Shared presentation pipeline: [`render_outputs`](../app.py) (~2590) refreshes stage HTML, transcript, TTS payload, director log, trace, backend panel.
**Checkpoint:** Name the handler that runs when **Run One Beat** is clicked and the single core engine function it invokes.
---
## Phase 7: Verify and contribute
### Commands
```bash
uv run python -m py_compile app.py puppet_theater/*.py
uv run pytest
```
### Tests to read first
- [`tests/test_director.py`](../tests/test_director.py) β€” Director and beat behavior.
- [`tests/conftest.py`](../tests/conftest.py) β€” shared fixtures.
### First contribution ideas
- Copyedit a `director_log` string.
- Extend deterministic dialogue or stage effects in [`backends.py`](../puppet_theater/backends.py) / [`director.py`](../puppet_theater/director.py).
- Add a trace field or a test for a prop-heavy beat.
- Document an env var in [README.md](../README.md).

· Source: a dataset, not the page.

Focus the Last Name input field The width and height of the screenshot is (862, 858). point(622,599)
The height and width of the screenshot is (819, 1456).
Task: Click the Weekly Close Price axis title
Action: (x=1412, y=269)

### Optional advanced track
[`finetune/`](../finetune/) β€” LoRA training and eval scripts; separate from the live Gradio beat loop.
---
## Suggested schedule
| Week | Focus |
|------|--------|
| 1 | Phases 0–2 + UI play |
| 2 | Phase 3 (`run_one_beat`) until you can draw the diagram from memory |
| 3 | Phases 4–5 |
| 4 | Phase 6–7 + a small PR |
---
## External references
- Gradio **Blocks** and `.click()` inputs/outputs.
- Pydantic v2 **validators** (`field_validator`).
- Hugging Face **Spaces** environment variables (see README Configuration).